[begin Listed entries]

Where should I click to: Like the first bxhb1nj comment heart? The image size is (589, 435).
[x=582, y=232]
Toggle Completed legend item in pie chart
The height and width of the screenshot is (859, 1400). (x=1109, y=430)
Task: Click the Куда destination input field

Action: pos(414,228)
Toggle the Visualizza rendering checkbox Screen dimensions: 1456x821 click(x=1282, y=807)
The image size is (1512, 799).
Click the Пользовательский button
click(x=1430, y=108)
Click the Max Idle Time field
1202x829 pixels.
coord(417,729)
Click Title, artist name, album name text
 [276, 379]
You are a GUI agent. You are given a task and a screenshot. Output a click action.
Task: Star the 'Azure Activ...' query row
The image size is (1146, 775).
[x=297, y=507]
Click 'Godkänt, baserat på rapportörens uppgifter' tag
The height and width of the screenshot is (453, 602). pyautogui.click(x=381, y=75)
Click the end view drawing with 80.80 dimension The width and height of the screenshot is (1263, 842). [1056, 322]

[end Listed entries]

> Problem description: Rewrite all the items above with every "Toggle" changed to "Switch", leaving everything else unchanged.

> Answer to this problem:
Where should I click to: Like the first bxhb1nj comment heart? The image size is (589, 435).
[x=582, y=232]
Switch Completed legend item in pie chart
The height and width of the screenshot is (859, 1400). (x=1109, y=430)
Task: Click the Куда destination input field

Action: pos(414,228)
Switch the Visualizza rendering checkbox Screen dimensions: 1456x821 click(x=1282, y=807)
The image size is (1512, 799).
Click the Пользовательский button
click(x=1430, y=108)
Click the Max Idle Time field
1202x829 pixels.
coord(417,729)
Click Title, artist name, album name text
 [276, 379]
You are a GUI agent. You are given a task and a screenshot. Output a click action.
Task: Star the 'Azure Activ...' query row
The image size is (1146, 775).
[x=297, y=507]
Click 'Godkänt, baserat på rapportörens uppgifter' tag
The height and width of the screenshot is (453, 602). pyautogui.click(x=381, y=75)
Click the end view drawing with 80.80 dimension The width and height of the screenshot is (1263, 842). [1056, 322]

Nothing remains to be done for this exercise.